Nesta segunda-feira (16), os fãs do Faith No More foram pegos de surpresa com o anúncio de retorno da banda aos palcos após uma década distante deles. Em uma nova entrevista ao Rock Talk, o baixista Bill Gould confirmou a volta das atividades do grupo e explica a decisão. Ao ser questionado se realmente irão entrar em turnê, ele responde:
“Sim, nós vamos fazer isso. Nós vamos tocar. Sim, nós vamos fazer isso.”
Ele diz na sequência:
“Nossa música é muito física, e uma grande preocupação é que, em breve, não conseguiremos mais tocá-la da maneira como a compusemos. Nós a escrevemos quando tínhamos 20 anos e ela sempre foi muito física. Tem que ser assim. Sinceramente, eu não consigo tocar a música se não estiver assim. Com as minhas partes de baixo, eu simplesmente não consigo. Mas todos nós meio que decidimos que achamos que podemos fazer isso. Acho que podemos fazer isso por mais alguns anos e podemos fazer do jeito certo, então vamos tentar.”
O Retorno do Faith No More
A volta aos palcos do Faith No More foi uma parceria firmada com a produtora 30e, maior companhia brasileira de entretenimento ao vivo, como exportadora de inteligência e estratégia para o show business mundial ganha um novo e robusto capítulo.
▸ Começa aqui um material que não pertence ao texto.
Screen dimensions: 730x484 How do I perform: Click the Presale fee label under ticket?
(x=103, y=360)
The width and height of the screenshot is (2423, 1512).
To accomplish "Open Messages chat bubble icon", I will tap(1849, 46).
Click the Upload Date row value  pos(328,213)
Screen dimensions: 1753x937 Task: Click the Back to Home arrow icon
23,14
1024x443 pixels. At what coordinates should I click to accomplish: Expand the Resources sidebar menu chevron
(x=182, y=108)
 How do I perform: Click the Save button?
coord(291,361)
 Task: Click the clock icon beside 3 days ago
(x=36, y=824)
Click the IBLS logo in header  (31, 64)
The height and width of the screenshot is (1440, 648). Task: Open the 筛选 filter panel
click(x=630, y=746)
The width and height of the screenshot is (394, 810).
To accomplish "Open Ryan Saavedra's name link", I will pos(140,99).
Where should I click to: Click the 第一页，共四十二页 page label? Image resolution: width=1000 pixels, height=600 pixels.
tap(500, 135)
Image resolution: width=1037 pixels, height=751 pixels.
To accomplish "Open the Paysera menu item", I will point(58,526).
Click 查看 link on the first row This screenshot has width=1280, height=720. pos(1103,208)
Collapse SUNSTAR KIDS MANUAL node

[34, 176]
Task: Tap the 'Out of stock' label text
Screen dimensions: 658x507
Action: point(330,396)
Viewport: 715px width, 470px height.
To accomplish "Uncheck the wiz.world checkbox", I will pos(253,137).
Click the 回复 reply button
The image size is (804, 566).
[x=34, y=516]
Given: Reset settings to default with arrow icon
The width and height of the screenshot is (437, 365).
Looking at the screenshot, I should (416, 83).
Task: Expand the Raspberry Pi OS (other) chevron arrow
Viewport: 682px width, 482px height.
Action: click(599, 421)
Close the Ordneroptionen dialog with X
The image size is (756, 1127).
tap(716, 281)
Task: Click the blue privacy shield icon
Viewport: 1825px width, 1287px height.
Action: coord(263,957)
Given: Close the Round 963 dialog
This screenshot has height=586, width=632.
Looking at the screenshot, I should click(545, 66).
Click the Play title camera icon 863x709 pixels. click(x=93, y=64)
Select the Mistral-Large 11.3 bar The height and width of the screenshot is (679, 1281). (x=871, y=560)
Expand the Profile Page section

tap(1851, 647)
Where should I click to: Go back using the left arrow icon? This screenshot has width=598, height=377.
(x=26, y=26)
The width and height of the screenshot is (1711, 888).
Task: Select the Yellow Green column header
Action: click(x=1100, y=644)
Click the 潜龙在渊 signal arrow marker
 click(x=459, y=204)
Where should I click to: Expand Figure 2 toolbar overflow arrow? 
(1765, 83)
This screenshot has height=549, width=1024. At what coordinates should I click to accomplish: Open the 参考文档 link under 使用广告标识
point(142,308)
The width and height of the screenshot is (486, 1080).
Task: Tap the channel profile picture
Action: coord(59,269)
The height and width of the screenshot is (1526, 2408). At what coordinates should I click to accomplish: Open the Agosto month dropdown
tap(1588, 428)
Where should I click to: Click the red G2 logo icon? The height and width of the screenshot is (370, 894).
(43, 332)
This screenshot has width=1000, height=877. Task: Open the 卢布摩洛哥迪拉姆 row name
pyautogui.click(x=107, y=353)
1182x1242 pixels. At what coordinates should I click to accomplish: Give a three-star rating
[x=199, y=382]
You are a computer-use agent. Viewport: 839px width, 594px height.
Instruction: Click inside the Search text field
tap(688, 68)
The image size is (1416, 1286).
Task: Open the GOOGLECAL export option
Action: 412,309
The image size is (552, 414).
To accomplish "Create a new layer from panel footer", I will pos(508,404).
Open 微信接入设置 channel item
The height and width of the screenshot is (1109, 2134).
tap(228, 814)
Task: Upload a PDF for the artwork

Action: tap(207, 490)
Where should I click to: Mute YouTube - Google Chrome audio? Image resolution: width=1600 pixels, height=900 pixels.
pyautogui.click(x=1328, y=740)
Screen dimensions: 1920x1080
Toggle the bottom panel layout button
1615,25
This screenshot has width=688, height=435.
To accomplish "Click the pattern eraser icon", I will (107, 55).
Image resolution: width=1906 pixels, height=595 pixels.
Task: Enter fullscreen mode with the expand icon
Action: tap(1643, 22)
A empresa anunciou um global deal com o Faith No More, lendário grupo norte-americano reconhecido por redefinir os limites do rock e da música contemporânea com sua genialidade. Trata-se de um acordo de longo prazo que confere à empresa brasileira o papel de núcleo estratégico e operacional para realizar as próximas circulações mundiais da banda, englobando desde a concepção de turnês pelos cinco continentes até o desenvolvimento de marcas e novas experiências para os fãs. O Faith No More é representado mundialmente pela WME, que teve papel fundamental na construção deste acordo.
O global deal subverte o fluxo tradicional do mercado da música — historicamente centralizado no eixo Estados Unidos-Europa — ao colocar uma potência latino-americana na liderança do planejamento global de um dos maiores ícones do rock mundial. Pelo modelo estabelecido, a 30e passa a exportar a sua propriedade intelectual em mercado, dados, marketing e infraestrutura, enquanto o Faith No More preserva integralmente sua autonomia artística e o controle absoluto de seu legado.
O Faith No More comentou: “A 30e é uma empresa que quer desafiar o status quo e, como artistas, entendemos o valor disso. A abordagem deles não soa como a engrenagem de sempre; parece vir de outro lugar, com outro tipo de energia, e estamos dispostos a apoiar esse movimento.”
“O Faith No More sempre foi sinônimo de ruptura. Eles moldaram gerações inteiras justamente por se recusarem a jogar sob as regras óbvias do mercado, e é esse mesmo espírito audacioso que move a 30e”, destaca Pepeu Correa, CEO da 30e. “Este acordo busca construir, de forma conjunta, uma plataforma de experiências globais que respeite o DNA transgressor da banda e apresente a nossa visão de entretenimento para o mundo”, complementa.
“A banda nunca seguiu um caminho convencional, e é exatamente por isso que essa parceria com a 30e faz sentido”, afirma Tim Moss, empresário do Faith No More. “Eles trazem uma nova perspectiva, profundidade estratégica real e uma ambição global alinhada à visão da banda. O mais importante é que eles entendem como construir algo relevante em torno do Faith No More sem comprometer aquilo que torna a banda única.”
Este é o segundo acordo global da 30e nesses moldes. No início deste ano, a empresa de entretenimento ao vivo também anunciou um acordo estratégico de longo prazo com o System Of A Down, uma das bandas mais influentes do mundo.